WHAT IS BEING ASKED: Every line that holds the word "Переключатель" needs to be copied from the data below.

Saved data entries:

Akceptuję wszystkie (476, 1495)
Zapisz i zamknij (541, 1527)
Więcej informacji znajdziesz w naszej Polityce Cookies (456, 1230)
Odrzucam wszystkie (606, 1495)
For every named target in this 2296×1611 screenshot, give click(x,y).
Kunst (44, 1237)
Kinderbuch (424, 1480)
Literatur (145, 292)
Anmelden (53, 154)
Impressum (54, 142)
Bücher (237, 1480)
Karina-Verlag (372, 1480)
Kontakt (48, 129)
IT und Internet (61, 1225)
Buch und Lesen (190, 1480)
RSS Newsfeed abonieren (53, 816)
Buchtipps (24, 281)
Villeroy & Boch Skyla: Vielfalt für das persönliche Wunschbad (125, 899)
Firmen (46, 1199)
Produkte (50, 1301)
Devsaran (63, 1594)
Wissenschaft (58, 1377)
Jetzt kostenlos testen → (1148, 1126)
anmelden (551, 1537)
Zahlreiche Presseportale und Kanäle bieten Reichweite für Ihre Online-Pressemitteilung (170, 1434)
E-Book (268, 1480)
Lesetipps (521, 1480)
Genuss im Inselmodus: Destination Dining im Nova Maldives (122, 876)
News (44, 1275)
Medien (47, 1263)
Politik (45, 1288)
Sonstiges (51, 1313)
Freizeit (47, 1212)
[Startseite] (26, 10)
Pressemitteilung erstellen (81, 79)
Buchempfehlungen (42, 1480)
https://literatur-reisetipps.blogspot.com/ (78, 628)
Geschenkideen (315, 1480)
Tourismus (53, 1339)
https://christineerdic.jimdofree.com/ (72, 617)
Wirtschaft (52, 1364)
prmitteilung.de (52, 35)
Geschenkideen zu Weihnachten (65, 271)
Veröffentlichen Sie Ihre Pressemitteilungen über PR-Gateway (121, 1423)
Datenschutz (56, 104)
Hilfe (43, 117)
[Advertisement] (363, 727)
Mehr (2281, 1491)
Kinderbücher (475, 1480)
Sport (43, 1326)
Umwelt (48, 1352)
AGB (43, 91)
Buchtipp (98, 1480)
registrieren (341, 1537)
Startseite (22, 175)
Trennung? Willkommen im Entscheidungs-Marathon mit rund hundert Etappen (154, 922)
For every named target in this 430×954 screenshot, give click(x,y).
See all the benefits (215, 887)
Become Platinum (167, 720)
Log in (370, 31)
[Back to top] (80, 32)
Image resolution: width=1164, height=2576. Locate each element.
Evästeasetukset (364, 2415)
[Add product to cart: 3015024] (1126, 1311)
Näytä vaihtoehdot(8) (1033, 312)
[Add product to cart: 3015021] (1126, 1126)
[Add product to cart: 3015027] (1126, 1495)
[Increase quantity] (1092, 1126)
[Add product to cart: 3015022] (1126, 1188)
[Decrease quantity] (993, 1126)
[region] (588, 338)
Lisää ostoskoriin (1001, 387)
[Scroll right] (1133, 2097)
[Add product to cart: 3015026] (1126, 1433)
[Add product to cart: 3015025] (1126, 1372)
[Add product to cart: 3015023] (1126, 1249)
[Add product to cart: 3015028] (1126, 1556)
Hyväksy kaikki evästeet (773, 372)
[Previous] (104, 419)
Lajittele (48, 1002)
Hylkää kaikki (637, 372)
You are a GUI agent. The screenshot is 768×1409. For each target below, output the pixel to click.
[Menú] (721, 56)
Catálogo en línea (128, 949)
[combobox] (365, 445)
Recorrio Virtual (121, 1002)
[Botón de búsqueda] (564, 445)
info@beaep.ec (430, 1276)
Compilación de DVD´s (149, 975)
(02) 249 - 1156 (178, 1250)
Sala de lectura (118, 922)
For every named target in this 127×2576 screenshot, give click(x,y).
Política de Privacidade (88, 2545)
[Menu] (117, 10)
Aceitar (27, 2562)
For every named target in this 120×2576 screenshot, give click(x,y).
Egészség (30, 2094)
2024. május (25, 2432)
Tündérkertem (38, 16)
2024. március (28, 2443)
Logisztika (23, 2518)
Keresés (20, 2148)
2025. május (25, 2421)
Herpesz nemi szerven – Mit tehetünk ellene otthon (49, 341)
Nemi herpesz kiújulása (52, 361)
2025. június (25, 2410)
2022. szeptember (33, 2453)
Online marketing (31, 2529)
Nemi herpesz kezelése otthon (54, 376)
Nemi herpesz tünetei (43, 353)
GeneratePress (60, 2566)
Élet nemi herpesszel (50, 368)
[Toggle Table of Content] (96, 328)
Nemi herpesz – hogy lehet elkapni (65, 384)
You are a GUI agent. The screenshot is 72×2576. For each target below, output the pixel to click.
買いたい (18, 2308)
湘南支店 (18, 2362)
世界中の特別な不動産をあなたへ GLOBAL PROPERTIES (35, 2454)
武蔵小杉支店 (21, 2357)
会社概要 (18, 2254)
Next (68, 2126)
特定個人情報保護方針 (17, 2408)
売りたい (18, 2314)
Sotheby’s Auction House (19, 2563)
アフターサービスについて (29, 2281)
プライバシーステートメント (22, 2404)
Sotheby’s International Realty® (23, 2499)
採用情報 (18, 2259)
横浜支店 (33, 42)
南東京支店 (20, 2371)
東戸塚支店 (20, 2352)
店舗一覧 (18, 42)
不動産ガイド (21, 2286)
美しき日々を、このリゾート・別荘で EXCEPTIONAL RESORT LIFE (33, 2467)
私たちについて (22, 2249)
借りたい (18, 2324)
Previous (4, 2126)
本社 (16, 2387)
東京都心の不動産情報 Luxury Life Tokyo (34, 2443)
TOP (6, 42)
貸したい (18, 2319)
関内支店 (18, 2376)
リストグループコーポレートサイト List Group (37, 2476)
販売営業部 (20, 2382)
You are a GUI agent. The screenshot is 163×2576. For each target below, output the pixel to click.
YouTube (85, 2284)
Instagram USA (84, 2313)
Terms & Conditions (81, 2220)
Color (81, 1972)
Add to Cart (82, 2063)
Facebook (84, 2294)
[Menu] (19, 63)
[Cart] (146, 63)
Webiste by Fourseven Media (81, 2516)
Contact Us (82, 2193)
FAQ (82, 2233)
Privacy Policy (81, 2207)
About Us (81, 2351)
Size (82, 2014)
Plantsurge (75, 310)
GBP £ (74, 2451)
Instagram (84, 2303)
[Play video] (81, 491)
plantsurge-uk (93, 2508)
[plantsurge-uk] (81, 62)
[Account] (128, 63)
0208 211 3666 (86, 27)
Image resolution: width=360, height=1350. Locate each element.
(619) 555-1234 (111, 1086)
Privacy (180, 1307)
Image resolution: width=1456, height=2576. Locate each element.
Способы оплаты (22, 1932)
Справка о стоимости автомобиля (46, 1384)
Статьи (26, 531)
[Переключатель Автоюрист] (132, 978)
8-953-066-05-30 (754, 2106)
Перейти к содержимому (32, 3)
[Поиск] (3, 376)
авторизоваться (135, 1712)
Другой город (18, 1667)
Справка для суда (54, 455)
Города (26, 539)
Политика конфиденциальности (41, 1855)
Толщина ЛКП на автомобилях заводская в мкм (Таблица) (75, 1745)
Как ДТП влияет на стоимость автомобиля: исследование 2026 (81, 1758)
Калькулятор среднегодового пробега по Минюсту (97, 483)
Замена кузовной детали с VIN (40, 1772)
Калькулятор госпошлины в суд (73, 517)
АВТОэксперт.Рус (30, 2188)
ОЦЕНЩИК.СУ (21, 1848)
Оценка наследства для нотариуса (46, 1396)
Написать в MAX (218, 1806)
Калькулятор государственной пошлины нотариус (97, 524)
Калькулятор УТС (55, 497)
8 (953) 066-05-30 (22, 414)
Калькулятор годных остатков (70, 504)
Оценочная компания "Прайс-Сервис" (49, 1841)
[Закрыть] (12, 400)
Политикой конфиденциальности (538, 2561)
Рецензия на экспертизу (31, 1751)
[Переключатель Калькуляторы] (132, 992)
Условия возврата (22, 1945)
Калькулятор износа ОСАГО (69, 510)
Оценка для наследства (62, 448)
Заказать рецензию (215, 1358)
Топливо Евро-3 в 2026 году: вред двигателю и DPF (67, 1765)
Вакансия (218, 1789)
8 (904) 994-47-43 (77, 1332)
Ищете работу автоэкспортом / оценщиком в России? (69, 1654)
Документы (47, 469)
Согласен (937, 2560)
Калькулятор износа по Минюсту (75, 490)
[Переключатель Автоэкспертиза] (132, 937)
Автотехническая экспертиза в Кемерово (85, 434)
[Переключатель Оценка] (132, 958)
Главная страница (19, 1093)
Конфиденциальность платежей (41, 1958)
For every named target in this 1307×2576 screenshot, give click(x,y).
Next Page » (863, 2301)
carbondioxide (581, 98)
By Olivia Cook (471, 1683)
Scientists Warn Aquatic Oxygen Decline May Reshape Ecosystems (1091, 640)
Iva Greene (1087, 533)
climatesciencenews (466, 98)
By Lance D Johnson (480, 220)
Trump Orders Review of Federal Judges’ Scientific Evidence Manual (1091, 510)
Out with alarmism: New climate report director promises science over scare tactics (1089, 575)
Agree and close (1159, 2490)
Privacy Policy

TASK SOLUTION:
[Переключатель Автоюрист] (132, 978)
[Переключатель Калькуляторы] (132, 992)
[Переключатель Автоэкспертиза] (132, 937)
[Переключатель Оценка] (132, 958)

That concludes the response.